It’s summertime! Finally, teachers have a chance to breathe, reflecting on the past year and regrouping for the year to come. I’m always amazed by the kind of thinking and planning I’m able to do over the summer. This year, I’m spending a lot of time reading Jim Burke’s awesome book, The Common Core Companion (Grades 9-12). Burke makes the Common Core standards far more accessible and shows you ways to apply them. I especially appreciate the layout of the standards in this book so that I can clearly see in one glance what a standard would look like in my English courses vs what it might look like in my history courses. I’m definitely thinking through the implications for my classroom next year (more on that in a future post!).
But all this reflection has also gotten me thinking about the issue of time as it relates to teachers.

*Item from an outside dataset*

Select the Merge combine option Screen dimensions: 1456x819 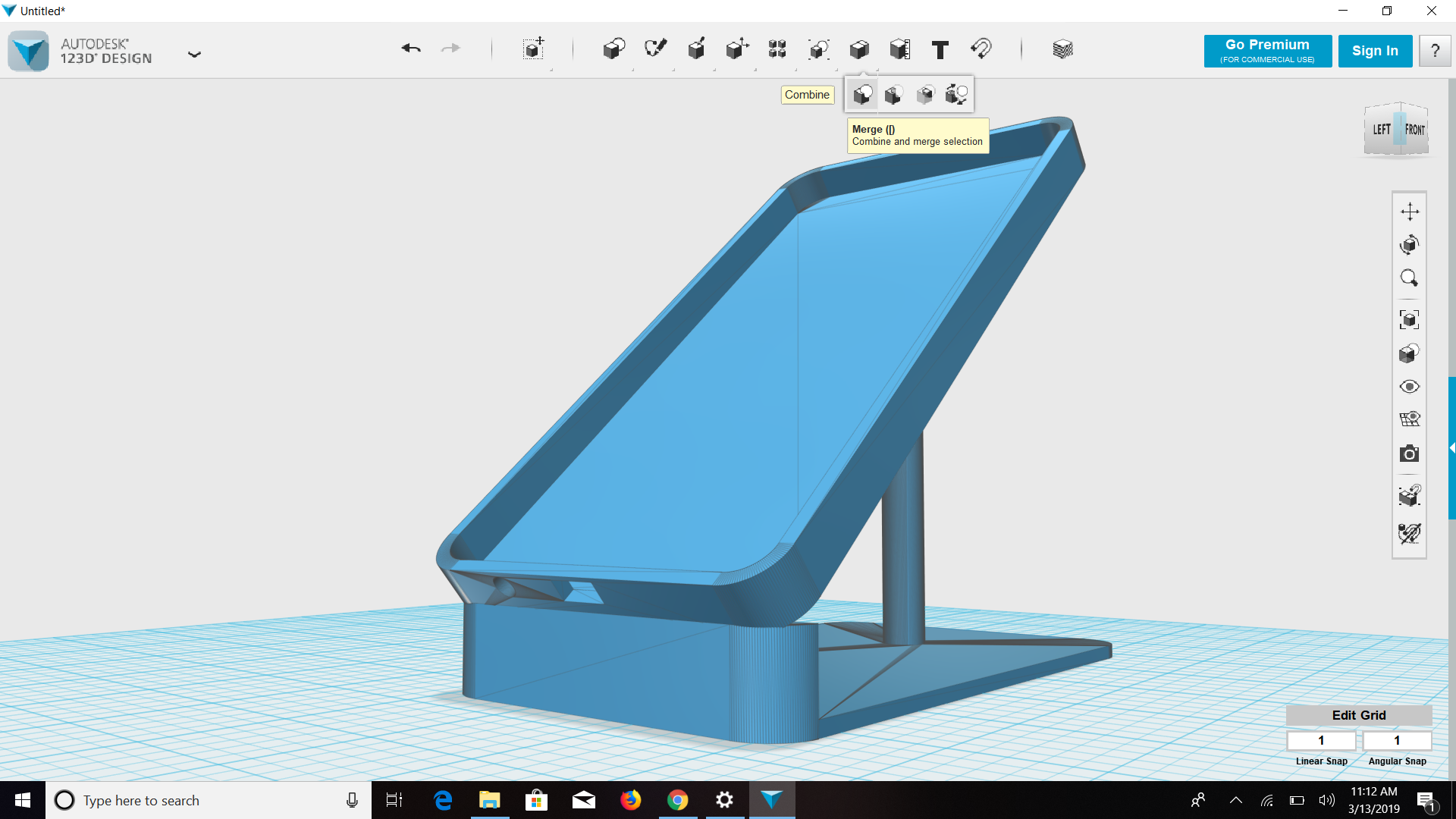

During the school year, there simply isn’t time to do my best thinking. I rush from one task to another, following the trajectory I set at the beginning of the year, but unable to stop and reflect as much as I would like. It’s a real problem of practice. I guarantee that our teachers would do better work and be more reflective practitioners if they had the time required to plan, reflect, research, and create.
Beyond that, there are lots of opportunities out there for teachers to get involved in public policy debates, fellowships, research opportunities, etc. but the average teacher simply doesn’t have the time to tackle it all. I’m often frustrated when I have to turn down an amazing opportunity because I simply can’t spare the time away from my students. It’s a true conundrum. The best teachers need to be involved in those sorts of opportunities and have their voices heard by those who make decisions about education. But, ironically, the best teachers can’t be involved because they’re busy working with students, where they’re also desperately needed.

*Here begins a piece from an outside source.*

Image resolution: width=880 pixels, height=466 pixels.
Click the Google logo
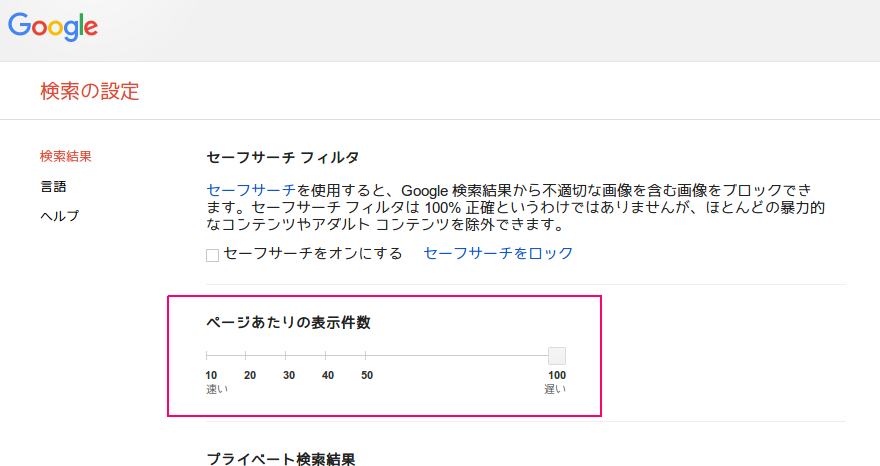coord(53,26)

Thoughts? How do we ensure that reflection and teacher leadership opportunities are a regular part of the school year and not just part of the summer break? Beyond that, how do we help teacher leaders to get involved in public policy and research without sacrificing their classrooms?
Here are a few pie-in-the-sky ideas I have off the top of my head:
- Provide sabbatical opportunities for teachers much as professors have. Let them take a semester to work on a problem of practice or a fellowship without fear of losing their income or their position. This isn’t a paid vacation. It’s letting a teacher focus on a problem with intention and having them create a final project/product that can significantly impact the organization and/or the profession.
- Provide teacher leadership opportunities that don’t involve leaving the classroom completely. Perhaps a teacher would like to be involved in creating curriculum but, in not working with students, they lose touch with the reality of the classroom. Instead, give them an opportunity to be a 0.5 teacher and a 0.5 curriculum developer, offering the best of both worlds.
- Value personal professional development in the evaluation process. Go beyond adding it to a rubric. Instead, offer incentives such as a non-student contact days, a stipend, or even a pay increase for teachers that undertake meaningful professional development or public policy projects.
I don’t think that workload is ever a problem we can solve completely. The profession of teaching will always be a bit overwhelming because of the nature of the work. But let’s find some ways to help teachers be the best they can be year-round and let’s put the best voices in the room with policy makers to truly make a difference in the way we educate kids.